Your plan should include class designs for those objects that you'll be using, your data design with the persistent relations defined, user interface design, report design, and other things. There is no law that says you cannot use Visual FoxPro to accomplish these designs. You can use the form designer to lay out the forms and the user interface, the database designer to lay out the tables and relations, and the report designer to lay out the reports. The issue is that you don't want to spend a lot of time filling in the details at this stage. Why not? Because things will change. It is much easier to redo a form that has little or no code in it, than to feel the cramps of throwing away two days of work on a form that just does not fit.

Iterative development

The processes of Analysis, Design and Implementation are almost always shown as a timeline, where one process does not begin until the previous one is completed.

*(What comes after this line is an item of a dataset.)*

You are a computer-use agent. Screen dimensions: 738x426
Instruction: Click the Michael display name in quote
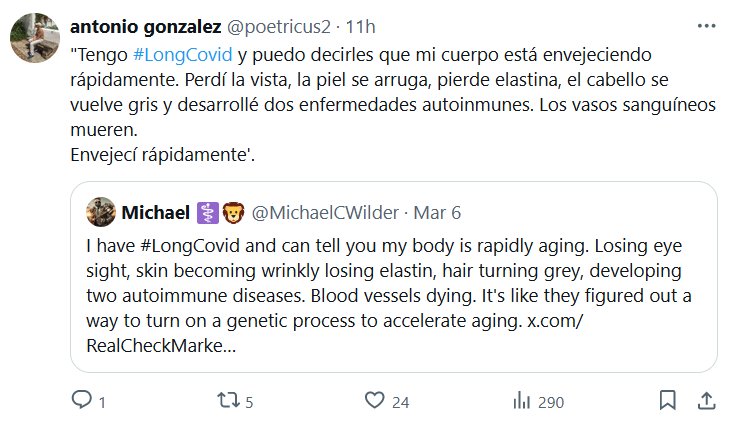[155, 213]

This isn't how it works in the real world. We analyze the information until we have a degree of understanding; then we begin to design the application. Often during the design, questions will arise that cause us to go back to the analysis and get the answers.

When our design is fairly well laid out, we begin building the components that will comprise the application. This process inevitably will uncover weakness, omissions, or outright errors in our design, which cause us to stop and return to the design to alter it.

The one mortal sin for any developer is pride of authorship. Pride of authorship will cause us to resist scrapping something that isn't quite right. We'll twist, pry, sweat, hammer, squeeze, push, pull, bend, spindle and mutilate that thing to try to get it to work. The longer we beat on it, the higher the degree of pride of authorship and the more difficult it becomes to finally let go, scrap it, and start over again.

Whenever you find yourself even remotely considering starting something over, remember this: IT WILL NEVER GET EASIER TO START OVER THAN IT IS RIGHT NOW; IT WILL ONLY GET HARDER.